Charles Edward (Joe) Blewitt

 

 

joe blewitt

Charles Edward (Joe) Blewitt

Joe Blewitt, one of three brothers, grew up near Upton-on-Severn. His father died in the year he was born. He worked for the Great Western railway company and began to run, continuing when the GWR was taken over by the government in WW1 and winning the inter-services one mile championship in 1919. That year, newly married, he joined Birchfield Harriers.

These were the “Chariots of Fire” years; Harold Abrahams competed at meetings in which Joe led the field in longer distances. By his retirement from active athletics in 1928, he’d won such respect for his leadership and his track and cross-country performances at both Club and International level that a testimonial raised enough to install him as licensee of the Saddler’s Arms in Franchise Street, Perry Barr, where he remained almost until his death in 1954. The pub was later demolished to make way for road improvements, but the legend of his performances lives on.

He’s particularly remembered as a member of the hugely successful Birchfield cross-country team of the 1920s, running with Walter Freeman and Jack Beman.

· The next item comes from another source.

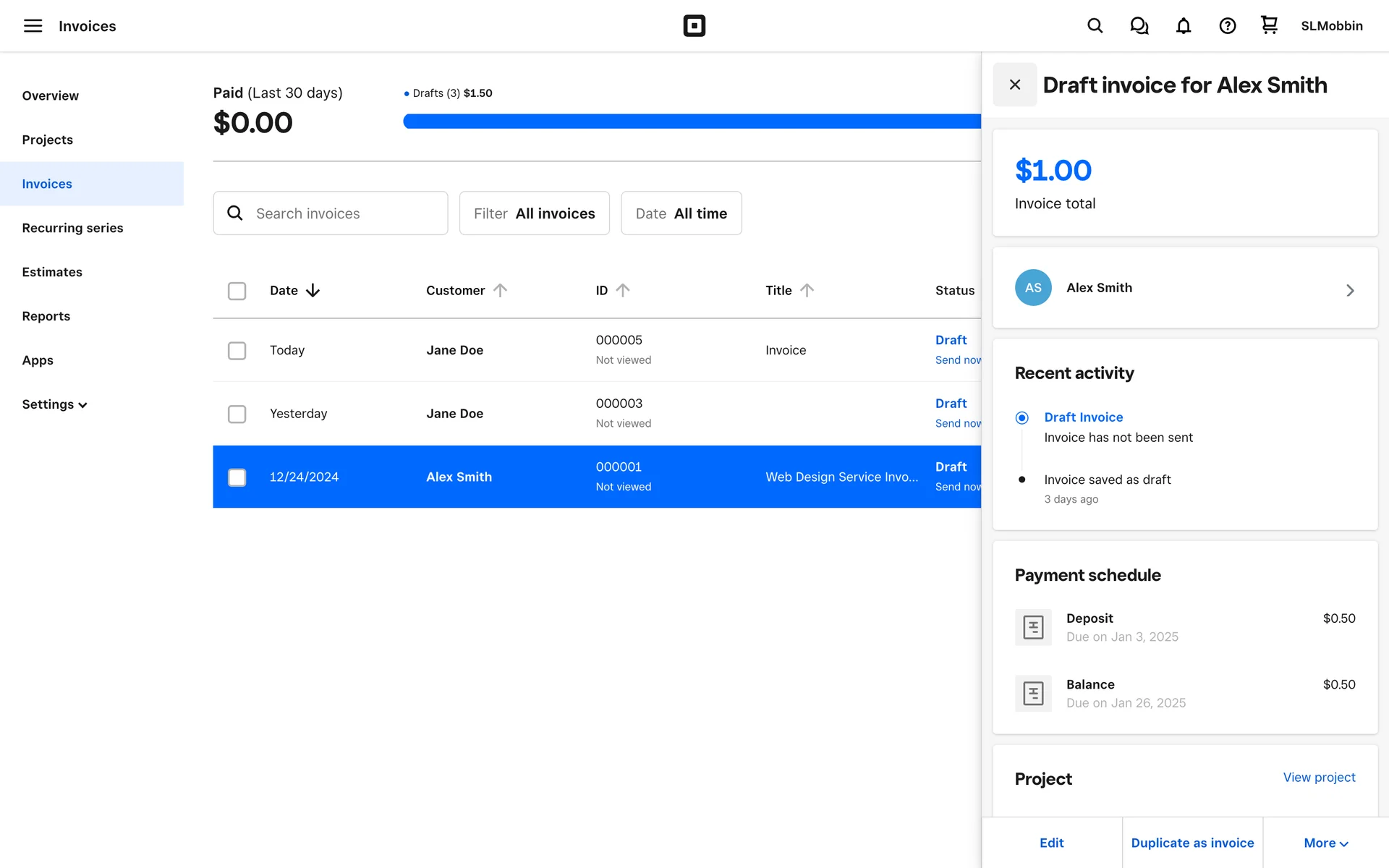
Task: Select the checkbox for invoice 000005
Action: coord(237,351)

His first place and Birchfield’s win at Beaconsfield in 1923, described as “the greatest performance by a club in any championship at any time in sport’s history” came just before his first international win at a match in Paris. He ran in the 1920 and 1928 Olympics, winning silver in the 3000m team event in 1920, and in his last year of competition he ran the first leg of the London to Brighton relay in a record time, helping his club to win the race.